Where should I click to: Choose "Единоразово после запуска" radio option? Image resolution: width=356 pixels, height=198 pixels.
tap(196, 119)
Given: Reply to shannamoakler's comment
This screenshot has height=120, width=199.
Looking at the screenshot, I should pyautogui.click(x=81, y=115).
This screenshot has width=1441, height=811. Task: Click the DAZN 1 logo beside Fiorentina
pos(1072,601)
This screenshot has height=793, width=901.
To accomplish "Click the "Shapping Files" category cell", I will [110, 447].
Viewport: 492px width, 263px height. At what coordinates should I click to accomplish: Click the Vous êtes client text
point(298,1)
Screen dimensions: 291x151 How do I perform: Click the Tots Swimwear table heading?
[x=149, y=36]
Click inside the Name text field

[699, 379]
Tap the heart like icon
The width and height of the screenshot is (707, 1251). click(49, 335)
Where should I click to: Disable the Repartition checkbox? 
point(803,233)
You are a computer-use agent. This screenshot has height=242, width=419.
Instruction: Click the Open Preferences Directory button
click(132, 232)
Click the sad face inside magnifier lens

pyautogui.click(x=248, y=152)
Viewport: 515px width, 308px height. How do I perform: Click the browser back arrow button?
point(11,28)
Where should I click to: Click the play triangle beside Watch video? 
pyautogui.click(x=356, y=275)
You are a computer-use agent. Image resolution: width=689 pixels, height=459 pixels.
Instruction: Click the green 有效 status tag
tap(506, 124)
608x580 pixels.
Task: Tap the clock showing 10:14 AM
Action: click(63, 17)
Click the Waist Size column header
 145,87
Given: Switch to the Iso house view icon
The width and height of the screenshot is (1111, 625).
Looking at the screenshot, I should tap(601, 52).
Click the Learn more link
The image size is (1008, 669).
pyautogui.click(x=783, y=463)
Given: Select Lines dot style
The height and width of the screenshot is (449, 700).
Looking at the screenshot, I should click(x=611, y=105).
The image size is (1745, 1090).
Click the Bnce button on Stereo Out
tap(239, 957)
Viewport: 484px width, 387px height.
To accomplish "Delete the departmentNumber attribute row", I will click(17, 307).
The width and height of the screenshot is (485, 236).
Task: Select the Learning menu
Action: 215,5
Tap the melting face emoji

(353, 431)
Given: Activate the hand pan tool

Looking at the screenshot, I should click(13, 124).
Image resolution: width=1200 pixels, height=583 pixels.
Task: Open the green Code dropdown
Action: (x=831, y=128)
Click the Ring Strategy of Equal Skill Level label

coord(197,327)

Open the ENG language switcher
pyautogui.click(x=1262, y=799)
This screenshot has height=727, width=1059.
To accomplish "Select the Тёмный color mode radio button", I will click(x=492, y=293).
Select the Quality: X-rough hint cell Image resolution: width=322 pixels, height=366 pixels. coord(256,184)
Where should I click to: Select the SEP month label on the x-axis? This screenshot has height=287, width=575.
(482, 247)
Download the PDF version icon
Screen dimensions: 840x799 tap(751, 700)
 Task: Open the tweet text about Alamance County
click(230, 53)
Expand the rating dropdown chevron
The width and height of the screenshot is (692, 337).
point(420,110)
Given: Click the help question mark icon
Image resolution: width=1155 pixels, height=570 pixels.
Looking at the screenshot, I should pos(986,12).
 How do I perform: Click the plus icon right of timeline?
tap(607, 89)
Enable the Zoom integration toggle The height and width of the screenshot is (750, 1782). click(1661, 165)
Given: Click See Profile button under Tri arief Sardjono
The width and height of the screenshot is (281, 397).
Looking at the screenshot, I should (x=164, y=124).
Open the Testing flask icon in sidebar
┄┄┄┄┄┄┄┄┄┄
# Stated goal
Arrange the stretch of the records from the start through the line containing "Action: click(63, 17)" as a Markdown table with the columns Row and Line. Number the rows, give each line in its own row, and leave out blank lines.

# Written response
| Row | Line |
|---|---|
| 1 | Where should I click to: Choose "Единоразово после запуска" radio option? Image resolution: width=356 pixels, height=198 pixels. |
| 2 | tap(196, 119) |
| 3 | Given: Reply to shannamoakler's comment |
| 4 | This screenshot has height=120, width=199. |
| 5 | Looking at the screenshot, I should pyautogui.click(x=81, y=115). |
| 6 | This screenshot has width=1441, height=811. Task: Click the DAZN 1 logo beside Fiorentina |
| 7 | pos(1072,601) |
| 8 | This screenshot has height=793, width=901. |
| 9 | To accomplish "Click the "Shapping Files" category cell", I will [110, 447]. |
| 10 | Viewport: 492px width, 263px height. At what coordinates should I click to accomplish: Click the Vous êtes client text |
| 11 | point(298,1) |
| 12 | Screen dimensions: 291x151 How do I perform: Click the Tots Swimwear table heading? |
| 13 | [x=149, y=36] |
| 14 | Click inside the Name text field |
| 15 | [699, 379] |
| 16 | Tap the heart like icon |
| 17 | The width and height of the screenshot is (707, 1251). click(49, 335) |
| 18 | Where should I click to: Disable the Repartition checkbox?  |
| 19 | point(803,233) |
| 20 | You are a computer-use agent. This screenshot has height=242, width=419. |
| 21 | Instruction: Click the Open Preferences Directory button |
| 22 | click(132, 232) |
| 23 | Click the sad face inside magnifier lens |
| 24 | pyautogui.click(x=248, y=152) |
| 25 | Viewport: 515px width, 308px height. How do I perform: Click the browser back arrow button? |
| 26 | point(11,28) |
| 27 | Where should I click to: Click the play triangle beside Watch video?  |
| 28 | pyautogui.click(x=356, y=275) |
| 29 | You are a computer-use agent. Image resolution: width=689 pixels, height=459 pixels. |
| 30 | Instruction: Click the green 有效 status tag |
| 31 | tap(506, 124) |
| 32 | 608x580 pixels. |
| 33 | Task: Tap the clock showing 10:14 AM |
| 34 | Action: click(63, 17) |